Recently, I have been thinking about how we pass on the faith to others. I have been reading a series of book by Andrew Root (Lutheran seminary professor) which looks at the ministry in our world today (which he calls ‘a secular age’). These books have engaged me in thinking about how we do ministry in our world today as the world has changed around us. Even though our methods and approaches may change, the core of the gospel is always the same—Jesus Christ. And at the center of what the church is called to do is to pass on the faith that has been handed down throughout the ages.
The Gospel of Luke begins by stating ‘to write an orderly account of the events that have been fulfilled among us’ (Luke 1:2). Also, in the book of Jude (one book that most of us know very little about) the author said that they ‘write to you about the salvation we share, I find it necessary to write and appeal to you to contend for the faith that was once for all entrusted to the saints.’ (Jude 3). Hence, passing on the faith to many future generations. Both these passages reinforce the notion that the writers of the books contained within the New Testament wrote so that the message of salvation in Jesus would be passed on to others.
When people think about what it means to pass on the faith, most of the time our thoughts would go toward reading the Bible, attending Sunday School, or worship. Others may think about how instrumental a particular person was in passing on the faith—a parent, a grandparent, a Sunday School teacher, a coach, a mentor, or maybe even a pastor.
One of the ways that the faith gets passed on from generation to generation that we may not think much about is through music. The hymns we sing in worship are a rich source of understanding the gospel. We may not think much about them. But hymns tend to stay with us for a long time. I have seen many times people who suffer from memory loss and not able to communicate very well, be able to sing the words to a hymn like Amazing Grace. Also many who can’t quote a Bible verse, can sing at least the first verse of a variety of hymns (particularly some of the Christmas carols).
Over the next year, I am planning on taking time to write and reflect upon particular hymns. I am starting with reflecting upon one of my favorite Christmas hymns—I Wonder As I Wander (WOV #642)
This Christmas hymn is not one of the more popular or well-known hymns, but it is one of my favorites. In many ways it tells the story in a very down to earth way. The person is wondering under the sky about ‘how Jesus the Savior did come for to die for poor odr’n’ry people like you and like I’
It tells the story of ‘when Mary birthed Jesus, all in a cow’s stall, come wise men and farmers and shepherds all.’
The lyrics remind us that Jesus came for all in an ordinary place and that regular people came.

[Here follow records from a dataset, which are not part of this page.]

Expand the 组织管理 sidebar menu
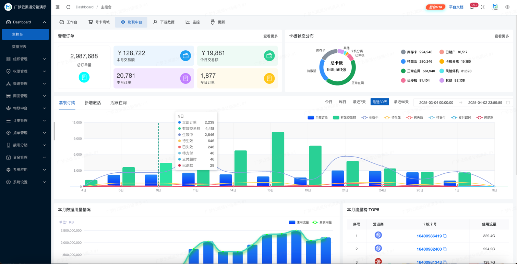Screen dimensions: 517x264 click(x=26, y=59)

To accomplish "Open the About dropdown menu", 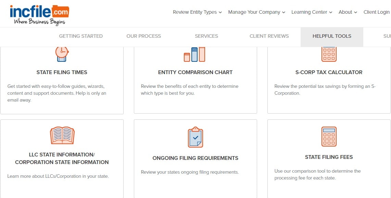I will point(348,12).
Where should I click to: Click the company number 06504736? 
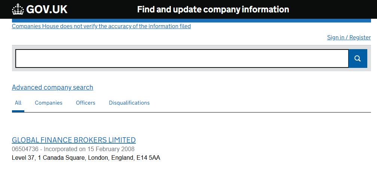coord(25,149)
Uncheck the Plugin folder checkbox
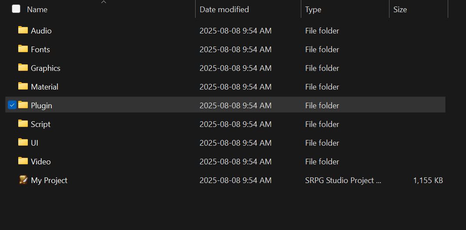466x230 pixels. coord(12,105)
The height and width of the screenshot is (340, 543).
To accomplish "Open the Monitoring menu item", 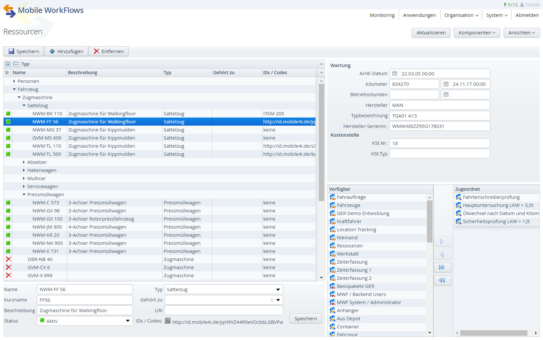I will pos(382,15).
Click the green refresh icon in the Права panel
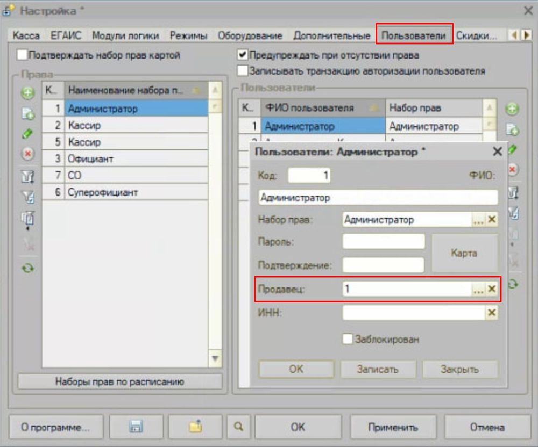 click(28, 268)
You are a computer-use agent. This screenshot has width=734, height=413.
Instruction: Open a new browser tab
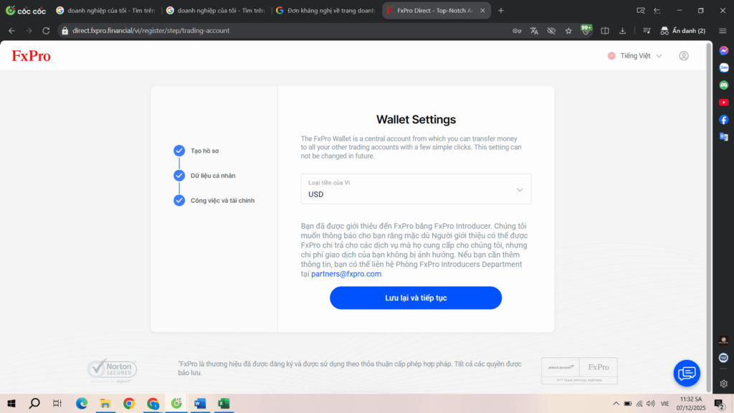coord(501,10)
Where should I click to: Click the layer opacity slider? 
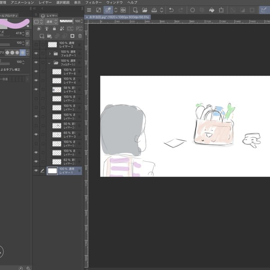pyautogui.click(x=67, y=21)
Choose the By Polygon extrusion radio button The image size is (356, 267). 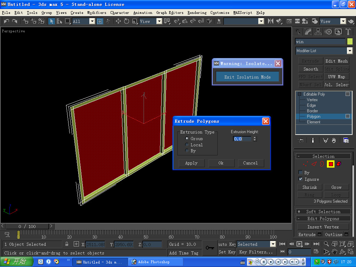coord(187,151)
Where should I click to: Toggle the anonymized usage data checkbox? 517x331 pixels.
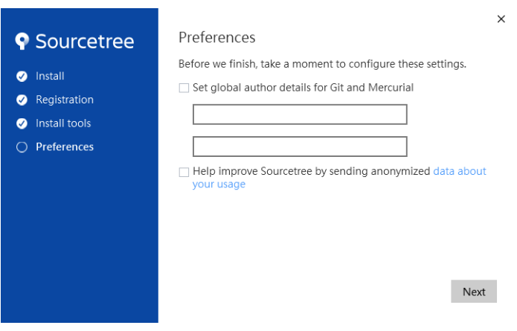(184, 172)
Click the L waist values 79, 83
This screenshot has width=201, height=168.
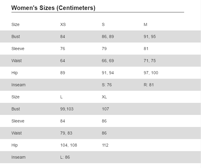point(66,133)
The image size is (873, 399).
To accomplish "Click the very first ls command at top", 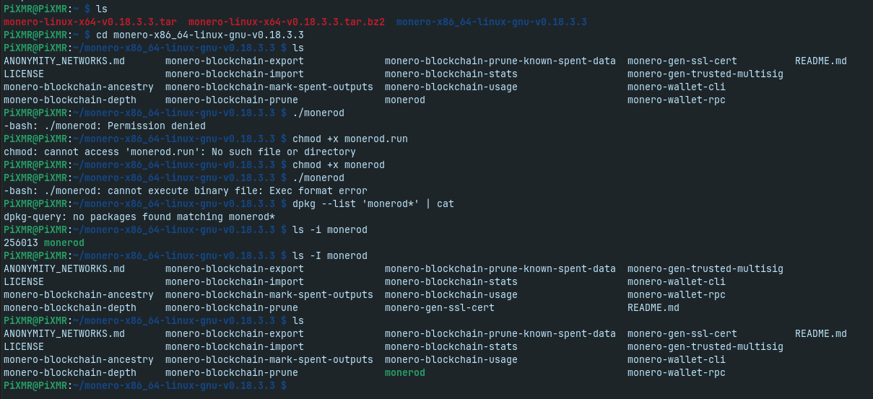I will (x=102, y=9).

All this so that God can do something extraordinary—Jesus to die for all and be Savior and king.
The other thing about this Christmas song that connects with me is the origin of the hymn. We do not know who actually wrote this song. It came into public use through a man named John Jacob Niles. He dedicated his life to collecting spirituals and music from Appalachia. He spent years wondering around the Appalachian Mountains in search of the origins of all kinds of songs. One day in December, he was in North Carolina and he overheard a solitary voice that belonged to a small girl sitting on a bench by herself singing a song, that Niles had never heard. He sat down and asked the girl where she learned the song. She told Niles that her mom taught it to her and that her grandmother taught it to her mom. And that was all she knew. Niles took a paper and pencil and wrote down the lyrics.
Over the years, Niles tried to find out more about the song that the small girl sang that day. But he never was able to find out more and in fact was unable to find that little girl again.

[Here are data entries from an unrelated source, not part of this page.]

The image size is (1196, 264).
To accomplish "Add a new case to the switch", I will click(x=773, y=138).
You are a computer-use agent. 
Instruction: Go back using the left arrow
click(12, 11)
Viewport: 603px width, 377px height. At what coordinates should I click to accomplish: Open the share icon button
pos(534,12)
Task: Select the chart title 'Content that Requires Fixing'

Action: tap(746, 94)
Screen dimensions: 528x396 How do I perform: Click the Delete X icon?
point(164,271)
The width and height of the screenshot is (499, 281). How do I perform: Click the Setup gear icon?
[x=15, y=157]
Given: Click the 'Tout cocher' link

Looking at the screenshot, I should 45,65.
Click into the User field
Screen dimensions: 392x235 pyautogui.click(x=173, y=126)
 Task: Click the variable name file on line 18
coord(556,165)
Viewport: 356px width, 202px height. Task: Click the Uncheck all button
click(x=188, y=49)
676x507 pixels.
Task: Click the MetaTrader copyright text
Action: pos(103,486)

The book ‘Stories behind the best-loved Songs of Christmas’ by Ace Collins describes it like this:
‘It was as if the little one had been an angel sent to deliver a message, a message that embraced the wonder of the Savior’s birth and sacrifice. Because of a chance meeting between an unknown child and man who spent his life wandering America in search of music, the world gained an unforgettable Christmas ballad that has never ceased to cause those who hear it to wonder.’ (p. 90)
May this Christmas song enable you to wonder as you wander about the gift and blessing of Jesus the Savior who came to die for poor ordinary people like you and I. And help us to pass on the faith to others.